• **Extrait du texte**
La logique mondaine est inversée: la valeur d'un moine n'est pas donnée par ce qu'il produit
ou réalise, mais par sa manière de vivre et d'être humble, se recevant de Dieu en toute chose.
Hier, nous entendions la conscience forte que Churchill avait de devoir se prouver quelque
chose à lui-même. Au tournant de l'adolescence et de l'âge adulte, une grande ambition
l'habitait afin d'être enfin reconnu par les autres, mais surtout à ses propres yeux. Peut-être
chacun de nous peut-il déceler des traces de ce mécanisme humain à l'œuvre dans sa propre
vie? Une part de nous-même peut vouloir se prouver quelque chose dans ses activités ou son
art. Peut-être s'agit-il plus ou moins inconsciemment de prendre une revanche sur un passé
jugé peu glorieux ou de vouloir exister tout simplement par soi-même. Comme en beaucoup
de choses, il y a un discernement à opérer.Où finit la bonne fierté de faire quelque chose qui
fait grandir et où commence l'orgueil où l'on se prend comme seul maitre et seule mesure de
ce que l'on fait? Un bon critère de discernement se trouve certainement dans notre manière
de faire place aux autres. Faire place aux autres avec qui on travaille: est-ce que le savoir-
faire circule, permettant à chacun de donner le meilleur dans une réelle autonomie? Faire
place aux autres, ce sera aussi faire place au regard que les autres portent sur ce que je fais:
est-ce que je vis une remarque comme une agression ou bien comme une chance de
progresser? Faire place aux autres, c'est pouvoir aussi un jour laisser à d'autres les rênes d'un
emploi en prenant soin de le transmettre. Si nous y sommes attentifs, la vie quotidienne se
charge de nous bousculer pour nous tenir ajustés au réel et abandonner nos rêves enfantins de
toute-puissance. Ainsi elle nous apprend l'humilité que nous acceptons de plus ou moins bon
gré dans un premier temps. Mais en fait, elle nous rend cet immense service de ne pas trop
nous prendre au sérieux. Oui, accueillons tous les enseignements de la vie fraternelle au
quotidien, qui vient faire fondre notre orgueil, comme neige au soleil. .. - 18-08-2017
1. La table de l'abbé sera toujours avec les hôtes et les étrangers.

• **Tâches et exercices**
1) Selon le texte, de quelle façon la vie quotidienne nous apprend-elle l'humilité, et quel service nous rend-elle ainsi ? Répondez en une à trois phrases.
2) Citez le passage du texte qui commence par « La logique mondaine » et se poursuit jusqu'à « en toute chose. ».

(Entrées enregistrées)
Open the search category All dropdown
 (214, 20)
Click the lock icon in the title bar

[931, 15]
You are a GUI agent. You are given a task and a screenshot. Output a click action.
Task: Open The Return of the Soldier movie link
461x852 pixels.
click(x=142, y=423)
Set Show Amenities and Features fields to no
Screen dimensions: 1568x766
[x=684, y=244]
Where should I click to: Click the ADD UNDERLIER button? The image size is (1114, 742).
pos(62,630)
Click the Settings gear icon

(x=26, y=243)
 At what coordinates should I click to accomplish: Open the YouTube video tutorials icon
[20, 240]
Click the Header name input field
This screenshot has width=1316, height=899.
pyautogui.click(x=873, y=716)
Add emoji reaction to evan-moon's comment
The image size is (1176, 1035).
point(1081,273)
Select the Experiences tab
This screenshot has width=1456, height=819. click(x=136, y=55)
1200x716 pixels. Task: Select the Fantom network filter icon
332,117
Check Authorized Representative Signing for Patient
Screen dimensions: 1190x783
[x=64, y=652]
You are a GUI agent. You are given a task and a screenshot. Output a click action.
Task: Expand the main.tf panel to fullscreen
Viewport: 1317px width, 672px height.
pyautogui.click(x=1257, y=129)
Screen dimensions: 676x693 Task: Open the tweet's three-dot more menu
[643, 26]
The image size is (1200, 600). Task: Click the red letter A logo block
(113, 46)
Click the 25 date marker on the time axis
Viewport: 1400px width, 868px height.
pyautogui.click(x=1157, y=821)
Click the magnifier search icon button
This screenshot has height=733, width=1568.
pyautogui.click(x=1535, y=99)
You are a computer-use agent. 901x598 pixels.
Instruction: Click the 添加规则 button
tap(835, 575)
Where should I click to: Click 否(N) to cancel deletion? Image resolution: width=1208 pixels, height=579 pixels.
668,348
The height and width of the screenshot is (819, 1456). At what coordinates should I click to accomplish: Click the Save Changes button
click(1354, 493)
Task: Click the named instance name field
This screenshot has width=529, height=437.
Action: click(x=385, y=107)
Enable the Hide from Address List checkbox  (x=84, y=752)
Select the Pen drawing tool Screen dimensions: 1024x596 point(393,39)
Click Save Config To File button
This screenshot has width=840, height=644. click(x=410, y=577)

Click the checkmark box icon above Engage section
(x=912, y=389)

• **Corrigé des exercices**
1) La vie quotidienne nous bouscule pour nous tenir ajustés au réel et nous faire abandonner nos rêves enfantins de toute-puissance. Elle nous apprend ainsi l'humilité et nous rend l'immense service de ne pas trop nous prendre au sérieux.

2)
La logique mondaine est inversée: la valeur d'un moine n'est pas donnée par ce qu'il produit
ou réalise, mais par sa manière de vivre et d'être humble, se recevant de Dieu en toute chose.